Pour terminer l’analyse de ce no 16 qui introduit au récit de la Transfiguration, nous voyons que l’existence « christiforme » ne consiste pas seulement à se laisser façonner à partir d’une « empreinte » ou d’un modèle extérieur, fût-il celui du Christ. Cette existence consiste à entrer dans une relation spéciale, au sein même de cette existence à la suite de Jésus. Le « visage rayonnant du Christ dans le mystère de la Transfiguration » (troisième paragraphe) n’a pas pour seul but de faire découvrir une nouvelle tonalité « christiforme » à appliquer par un quelconque quatrième conseil évangélique : quel homme ou femme peut-il obtenir d’être transfiguré par acte de volonté ? Si le visage de Jésus est resplendissant, c’est en tant que visage offert à la relation, en tant que donné pour être reçu au sein de la sequela. Et c’est à l’aune de cette considération que l’icône du Christ transfiguré permet de saisir les traits essentiels de cette vocation spéciale à la vie consacrée « dans une vision d’ensemble ». Dans cette vision offerte, le disciple passe de la splendeur de la contemplation au chemin de la Croix. Autrement dit, l’épisode de la Transfiguration est éclairant parce qu’il interdit de regarder la vie consacrée dans un sens unilatéral, celle d’une pure imitation christiforme. La profession des conseils évangéliques est aussi et avant tout un appel à entrer singulièrement dans le mystère de Jésus révélé en acte, mystère de Dieu fait homme pour le salut du monde entier.

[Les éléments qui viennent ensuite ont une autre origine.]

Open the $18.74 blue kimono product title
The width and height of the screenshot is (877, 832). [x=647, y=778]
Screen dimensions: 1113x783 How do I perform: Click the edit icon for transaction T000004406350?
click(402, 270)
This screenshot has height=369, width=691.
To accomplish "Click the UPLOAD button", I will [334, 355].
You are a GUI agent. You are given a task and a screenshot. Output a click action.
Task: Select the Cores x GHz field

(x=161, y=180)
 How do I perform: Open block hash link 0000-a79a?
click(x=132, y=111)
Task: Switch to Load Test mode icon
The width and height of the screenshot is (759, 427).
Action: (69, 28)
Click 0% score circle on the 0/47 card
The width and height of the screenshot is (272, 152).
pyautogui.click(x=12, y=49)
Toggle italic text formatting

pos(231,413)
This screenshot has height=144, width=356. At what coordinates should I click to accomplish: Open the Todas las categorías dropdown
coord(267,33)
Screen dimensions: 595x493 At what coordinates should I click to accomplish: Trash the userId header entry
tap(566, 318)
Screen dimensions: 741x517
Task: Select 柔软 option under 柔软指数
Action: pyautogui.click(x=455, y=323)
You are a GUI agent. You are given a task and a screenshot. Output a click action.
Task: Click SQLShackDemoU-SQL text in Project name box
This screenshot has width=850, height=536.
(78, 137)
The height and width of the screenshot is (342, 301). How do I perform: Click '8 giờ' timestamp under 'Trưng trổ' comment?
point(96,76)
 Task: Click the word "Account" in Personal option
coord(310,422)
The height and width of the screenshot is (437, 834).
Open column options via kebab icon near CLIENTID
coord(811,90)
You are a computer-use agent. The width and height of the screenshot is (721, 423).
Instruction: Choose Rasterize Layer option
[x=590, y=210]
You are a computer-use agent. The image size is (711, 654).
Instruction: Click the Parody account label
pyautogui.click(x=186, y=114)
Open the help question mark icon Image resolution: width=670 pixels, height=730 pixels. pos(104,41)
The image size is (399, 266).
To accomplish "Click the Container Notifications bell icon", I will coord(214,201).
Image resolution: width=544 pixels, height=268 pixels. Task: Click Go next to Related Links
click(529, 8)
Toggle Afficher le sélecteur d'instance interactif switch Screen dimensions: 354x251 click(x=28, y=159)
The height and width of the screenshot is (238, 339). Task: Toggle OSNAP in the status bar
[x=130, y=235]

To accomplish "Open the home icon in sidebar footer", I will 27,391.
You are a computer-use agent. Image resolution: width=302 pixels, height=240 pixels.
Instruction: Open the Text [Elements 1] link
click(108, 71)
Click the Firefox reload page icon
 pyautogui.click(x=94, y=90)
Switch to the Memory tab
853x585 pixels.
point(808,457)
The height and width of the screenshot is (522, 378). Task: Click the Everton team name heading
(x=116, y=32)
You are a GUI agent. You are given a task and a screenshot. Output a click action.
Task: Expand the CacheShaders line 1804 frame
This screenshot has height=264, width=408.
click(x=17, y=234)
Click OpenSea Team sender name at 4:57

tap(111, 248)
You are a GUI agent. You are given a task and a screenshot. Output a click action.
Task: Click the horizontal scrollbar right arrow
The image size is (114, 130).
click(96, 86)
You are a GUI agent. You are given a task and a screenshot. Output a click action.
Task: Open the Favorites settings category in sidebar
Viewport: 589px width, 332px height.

Et il fut transfiguré devant eux (no 15)

Après avoir cité le récit de la Transfiguration (Mt 17,1-9), l’exhortation précise en deux paragraphes l’application de l’épisode à la vie de l’Église. D’abord est explicité le mystère qui est en jeu : il s’agit d’un affermissement dans la foi, d’une préparation à la Croix, et d’une anticipation de la gloire de la Résurrection. Cet « événement révélateur » semble bien récapituler ou condenser en un « moment décisif » l’ensemble de la vie de Jésus. Comme premier destinataire participant de ce mystère, l’exhortation énonce sans surprise l’Église : « Ce mystère est continuellement revécu par l’Église ». Soulignons ce « revécu continuel » du « peuple en marche vers la rencontre eschatologique », car ces expressions évoquent le passé pour éclairer le présent, dans une perspective d’avenir : elles permettent de comprendre en quoi l’Église peut participer aujourd’hui au mystère du Christ. Mais une autre dimension temporelle est soulignée : celle d’une contemplation de la Transfiguration suivie de la contemplation de la Croix : « le visage transfiguré du Christ » fait place à « son visage défiguré sur la Croix ». Autrement dit, en tant qu’affermissement, préparation et anticipation, la Transfiguration est proprement au cœur de deux échelles temporelles : celle de la vie de l’Église, celle de la vie singulière du Christ (les deux dimensions ne pouvant évidemment pas être considérées indépendamment l’une de l’autre). Et que ce soit sur la montagne ou face à la Croix, l’Église « est l’Épouse devant l’Époux, elle participe à son mystère, elle est entourée de sa lumière ». L’image nuptiale ici employée est tout à fait propice pour récapituler les différentes caractéristiques ecclésiales de ce récit : face-à-face et participation, ou : union à travers le temps et au fil du temps.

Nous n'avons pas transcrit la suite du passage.